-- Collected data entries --
_ _ _ _ _ _ _
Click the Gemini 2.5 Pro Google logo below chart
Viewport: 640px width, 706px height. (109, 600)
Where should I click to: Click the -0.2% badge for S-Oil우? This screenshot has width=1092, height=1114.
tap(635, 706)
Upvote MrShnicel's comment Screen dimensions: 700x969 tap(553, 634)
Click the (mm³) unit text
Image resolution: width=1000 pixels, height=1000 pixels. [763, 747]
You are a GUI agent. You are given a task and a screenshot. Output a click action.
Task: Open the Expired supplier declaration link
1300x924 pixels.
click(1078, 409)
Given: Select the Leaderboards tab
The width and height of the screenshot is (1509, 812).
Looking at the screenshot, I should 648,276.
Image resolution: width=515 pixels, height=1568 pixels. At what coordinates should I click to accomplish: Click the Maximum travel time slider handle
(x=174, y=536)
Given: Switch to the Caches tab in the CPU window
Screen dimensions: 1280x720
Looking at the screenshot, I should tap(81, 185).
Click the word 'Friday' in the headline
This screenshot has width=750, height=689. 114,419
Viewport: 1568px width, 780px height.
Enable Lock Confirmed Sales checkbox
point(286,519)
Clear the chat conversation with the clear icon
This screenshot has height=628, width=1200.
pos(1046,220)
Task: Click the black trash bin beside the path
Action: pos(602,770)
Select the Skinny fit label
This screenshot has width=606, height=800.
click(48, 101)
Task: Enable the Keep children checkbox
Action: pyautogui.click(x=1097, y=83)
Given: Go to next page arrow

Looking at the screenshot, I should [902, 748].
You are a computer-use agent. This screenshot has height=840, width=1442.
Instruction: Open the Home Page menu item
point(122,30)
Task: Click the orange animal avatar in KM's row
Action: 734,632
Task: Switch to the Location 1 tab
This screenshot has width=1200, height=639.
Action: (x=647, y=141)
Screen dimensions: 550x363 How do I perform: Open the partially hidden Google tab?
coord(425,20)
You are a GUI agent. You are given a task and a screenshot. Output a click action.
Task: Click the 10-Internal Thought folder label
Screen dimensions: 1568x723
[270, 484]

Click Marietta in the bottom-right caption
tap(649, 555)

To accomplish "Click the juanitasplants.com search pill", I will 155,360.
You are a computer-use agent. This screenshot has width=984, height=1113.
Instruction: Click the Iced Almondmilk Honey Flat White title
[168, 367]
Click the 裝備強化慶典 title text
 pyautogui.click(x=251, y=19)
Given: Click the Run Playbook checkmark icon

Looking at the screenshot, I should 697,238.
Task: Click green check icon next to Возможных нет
_ _ _ _ _ _ _
-- Required action --
Copy out exactly the lines between the line with "has width=984, height=1113." and the last line of the entries, counting both of those lines.

-- Solved exercise --
You are a computer-use agent. This screenshot has width=984, height=1113.
Instruction: Click the Iced Almondmilk Honey Flat White title
[168, 367]
Click the 裝備強化慶典 title text
 pyautogui.click(x=251, y=19)
Given: Click the Run Playbook checkmark icon

Looking at the screenshot, I should 697,238.
Task: Click green check icon next to Возможных нет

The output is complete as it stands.